> [Text]:
┌──
Thursday 3 October 2013

Monitors: all about armour

Dan suggested trying a model where armour is what you might call "hard" - that is, it doesn't get modified by weapons, but can be negated by weapons over a binary threshold. I'd expect this to make armour a lot more effective, since even a weapon slightly underpowered for the armour has to deal with the full value of it. As much of the time Monitors will have the better equipment, this would tend to make Monitors more effective in combat. It would also streamline combat because armour will either be ignored, or unmodified - no need for arithmetic.

As there's now no use for a modifier in this model, critical hits (half skill) would instead allow you to roll an additional die for injury and discard the worst result. Instead of a wounding roll, let's call this an Armour save - partly to differentiate them, and partly to highlight that the weapons are generally powerful enough to cause injury if not blocked by armour.
└──
> [Supplied records]:
┌──
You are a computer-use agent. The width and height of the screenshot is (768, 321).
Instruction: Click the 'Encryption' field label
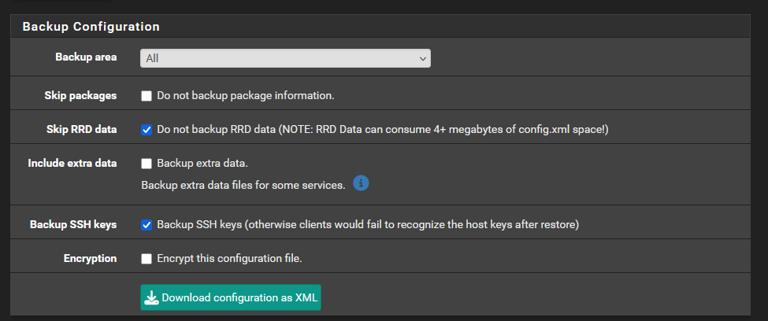[x=90, y=259]
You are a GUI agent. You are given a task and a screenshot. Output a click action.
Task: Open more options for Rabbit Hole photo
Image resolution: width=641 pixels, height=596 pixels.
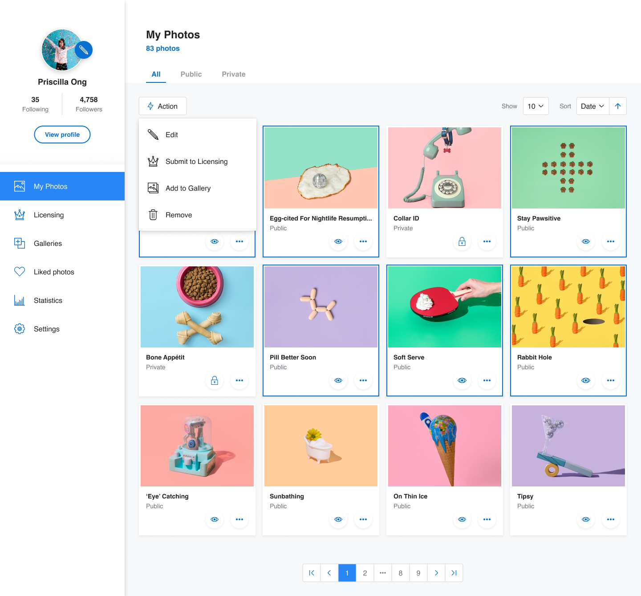click(611, 380)
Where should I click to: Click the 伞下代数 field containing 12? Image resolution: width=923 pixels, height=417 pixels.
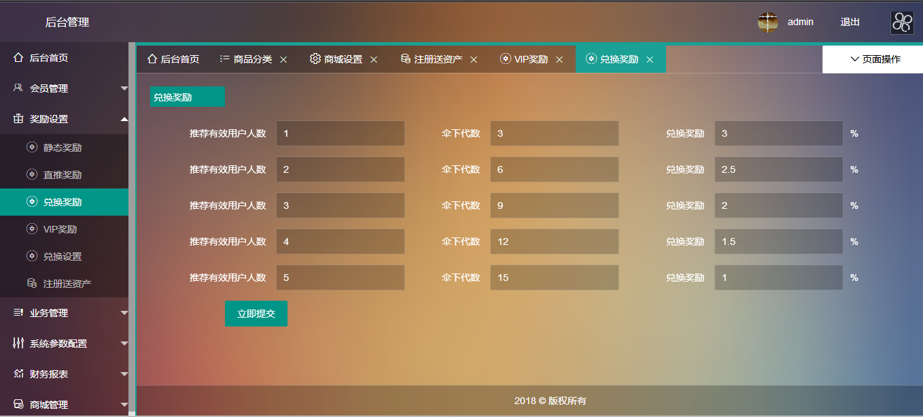point(554,241)
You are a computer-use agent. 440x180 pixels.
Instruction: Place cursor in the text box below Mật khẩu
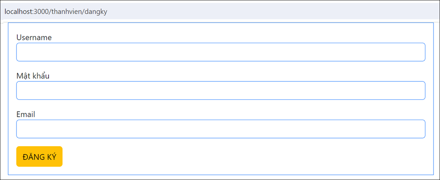click(x=221, y=91)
└──
> [What is asked]:
A: Write out everything in the records from their first line down to the line containing "click(611, 380)", swapping "Instruction" for "Directive" and leaving all else unchanged. Omit the pictures.
B: Continue the post about armour in Monitors from the point where it ends.

> [Results of the tasks]:
A:
You are a computer-use agent. The width and height of the screenshot is (768, 321).
Directive: Click the 'Encryption' field label
[x=90, y=259]
You are a GUI agent. You are given a task and a screenshot. Output a click action.
Task: Open more options for Rabbit Hole photo
Image resolution: width=641 pixels, height=596 pixels.
click(611, 380)

B:
Heavy weapons, which I haven't really talked about yet, could roll additional dice, making them valuable against high-Wound enemies.

Example

Greenclaw fires a volley of shots at some hostile gun-runners, hitting three times. As they've been loading crates, they're wearing exosuits that give Armour 12. Greenclaw's rifle is only Strength 7, so the suits protect against it. The gun-runners can roll a d20, and on a 12 or less their armour protects them.

One of the shots rolled a critical hit (half Greenclaw's skill). In this case, the gun-runner must roll two saves and discard the best result.

Hearing the racket, Toa pops up over a ridge and looses off a precious armour-piercing stun round. The Strength 14 shot blasts straight through the gun-runner's armour and releases powerful chemicals into her bloodstream, leaving her in a limp heap on the floor.

This model would transform some of the results from last time, because now rather than one factor (discrepancy between weapon and armour) there are two (is the armour better; if so, what is the armour value?). Note that in the examples below, I've tweaked Armour values to reflect the fact that it's rolled under on a 1d20, keeping it in line with Skill for simplicity.

Outcomes

Professor Rayner fights two thugs with armour no better than her pistol, and the same for theirs. With no armour save available, both are on 45%. It takes her five shots to take both down, and seven shots for them. Her odds are poor unless she goes first, but if so, she's got an edge.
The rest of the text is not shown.